Reconciliation. Extracted line items are matched against a supplier-article catalog (in Supabase), so the same product reconciles across vendors whatever a given invoice calls it — turning raw extractions into comparable, queryable data rather than disconnected rows. That reconciliation is what makes article-level performance answerable on demand instead of once every six months.

Decisions & trade-offs

LLMs extract facts; deterministic code makes decisions. The model reads; rule-based Python classifies by business context and routes. Asking the model which entity an invoice belongs to would be asking it to guess, so it never does.

Fallback on validation failure, not just on API errors. A provider can return a confident, well-formed answer that still doesn't match the schema — the dangerous case, because a plausible-but-wrong extraction sails into the books. So a result is validated before it's accepted, and a validation failure falls through to another provider. The trade-off is a second call's latency and cost, bought for guaranteed structure.

The provider migration was a decision, not a default. What decided it wasn't headline price but accuracy-per-cleanup: a cheaper extraction that needs an afternoon of data-cleaning isn't cheaper.

ProviderRoleWhat decided it
Dedicated OCR servicebaseline (retired)raw labelled boxes, no schema fit → heavy manual cleanup
gpt-4ocost probeclean JSON on the first pass, but fumbles low-quality scans
Landing AI ADEproductionaccurate, no formatting cleanup needed; pay-per-page

What broke

The migration benchmark was meant to produce a clean accuracy table; it produced the answer by failing instead. The dedicated OCR service returned raw labelled boxes that didn't map to the target schema at all — every line item came back unmatched without a custom normalization layer on top. In production that meant a backfill re-extracting 10,842 line items from ~1,800 documents the old service had captured as text but never structured, plus ~70 merchant-name spelling variants to reconcile. The general LLM was usable but not flawless on bad scans — a date read a year wrong, a vendor mangled into OCR noise. And the intake schema guarantee is honest-but-imperfect: validation drives the fallback at the read boundary, but the dict finally written passes through a lighter coercion layer, so the guarantee is weaker at the write boundary.

The outcome

In use since 2023 across versions, with the move onto Landing AI made in late 2025. The extraction engine runs across ~3,500 invoices and ~15,700 line items, most parsed free locally and only the hard few hundred sent to the paid model at roughly €0.14 each.

Two burdens lifted. The mail intake replaced 5–10 hours a month of opening, sorting, and filing with structured, deadline-tracked records. The heavier one is the daily business documents: about fifteen a day that previously had to be typed into spreadsheets by hand. Checked against real examples — a daily-close report, an article-sales report, a multi-line wholesale invoice — three to five minutes of careful entry each is if anything conservative, since a long invoice whose positions have to be matched against the article catalog runs longer. Fifteen a day is on the order of an hour daily, five to six hours a week. Valued at Germany's statutory minimum wage plus the roughly 30% employer on-costs — about €18 an hour — that is on the order of €400–470 a month, near €5,000 a year, of pure data entry. Offshoring it is cheaper per hour, but the documents are German and every extracted figure has to be re-validated by a German speaker, so the validation overhead eats most of the saving. The pipeline removes the task rather than relocating it.

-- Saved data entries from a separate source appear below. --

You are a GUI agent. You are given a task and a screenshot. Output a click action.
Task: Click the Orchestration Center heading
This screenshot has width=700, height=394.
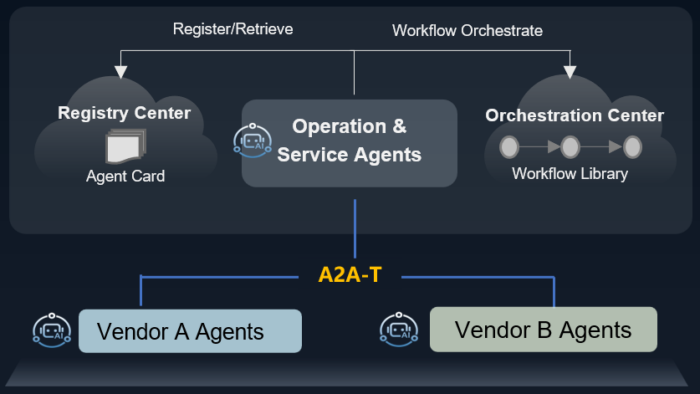click(575, 116)
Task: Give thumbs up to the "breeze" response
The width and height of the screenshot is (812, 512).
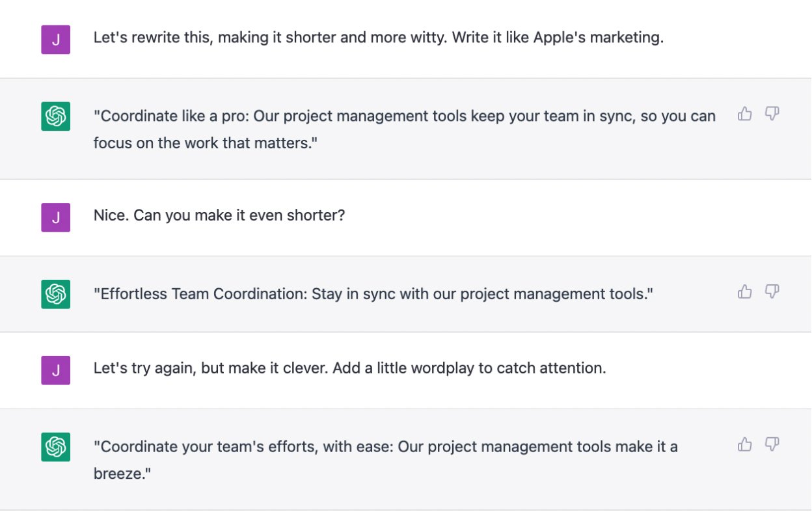Action: 745,444
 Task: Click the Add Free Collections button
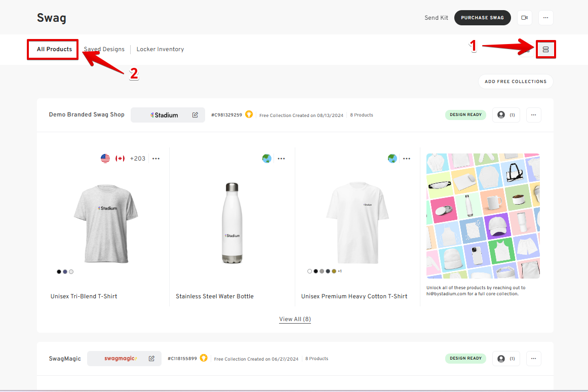click(516, 82)
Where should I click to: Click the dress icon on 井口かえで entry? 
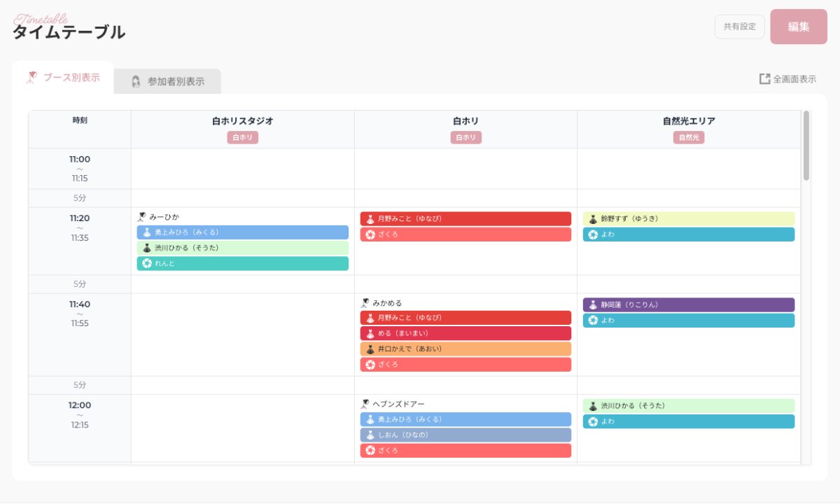coord(370,349)
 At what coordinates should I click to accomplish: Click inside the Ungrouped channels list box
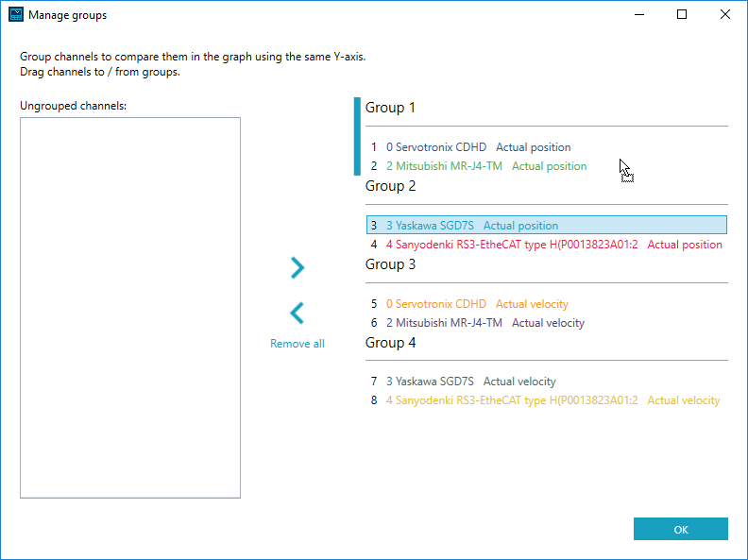pyautogui.click(x=130, y=307)
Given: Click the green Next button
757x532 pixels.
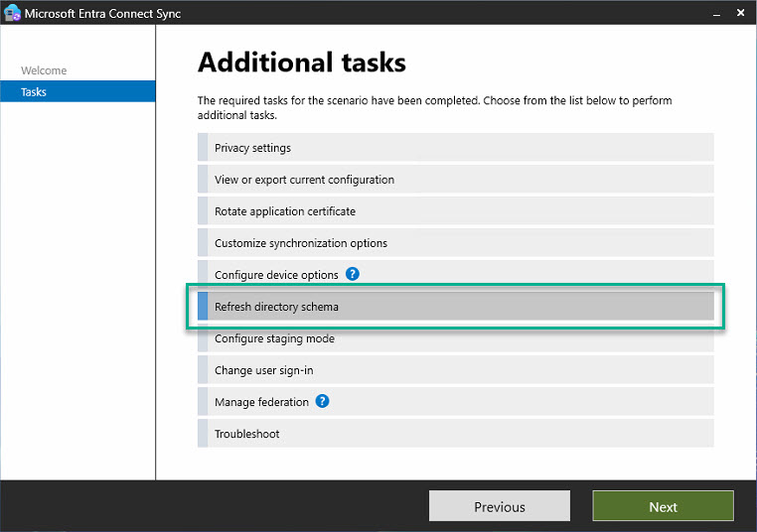Looking at the screenshot, I should 663,506.
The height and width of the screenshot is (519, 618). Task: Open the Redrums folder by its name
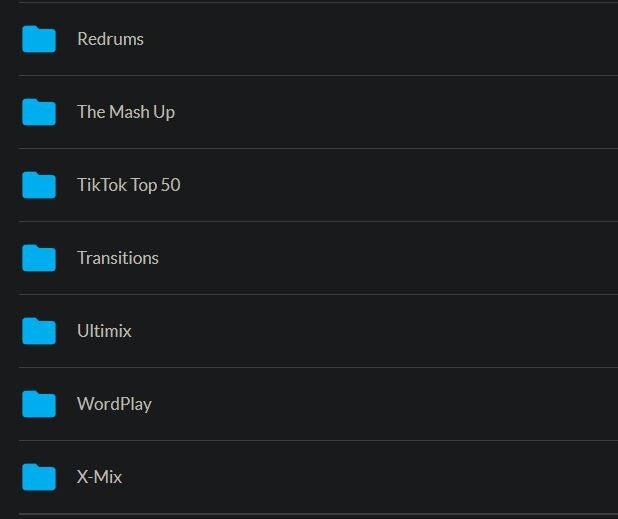(x=110, y=39)
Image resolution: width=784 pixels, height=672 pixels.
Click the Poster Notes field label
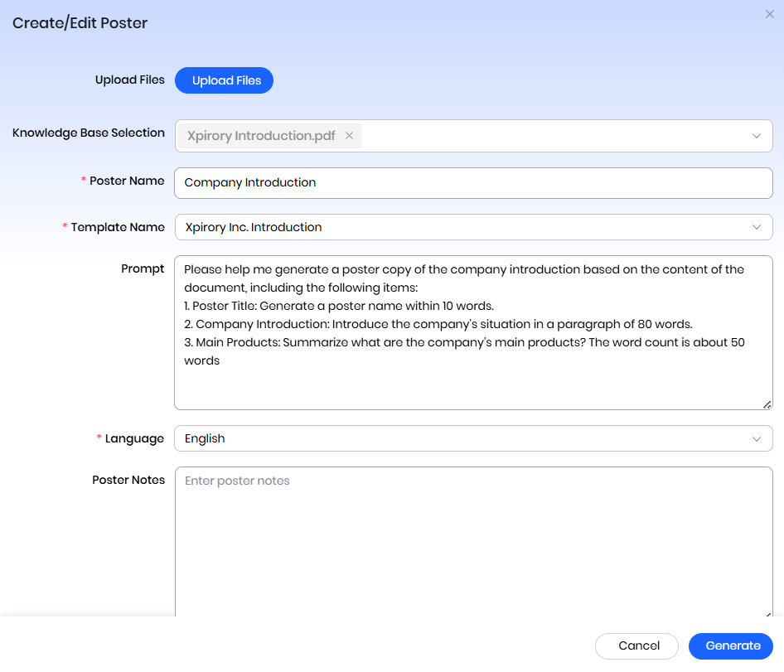point(128,480)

The larger win is not the hours, though — it is the decision they were blocking. Sales that were worked through every six months because the manual entry was prohibitive are now reconciled as the documents process, so whether a newly introduced article is a top seller or dead stock is visible within days instead of two quarters later. For a small business deciding what to stock, that is the difference between steering and guessing.

The honest gaps: extraction accuracy is high in practice but unmeasured (no evaluation layer yet), and the whole thing runs by hand on one machine rather than on a schedule with observability — the next steps if it ever has to leave the laptop.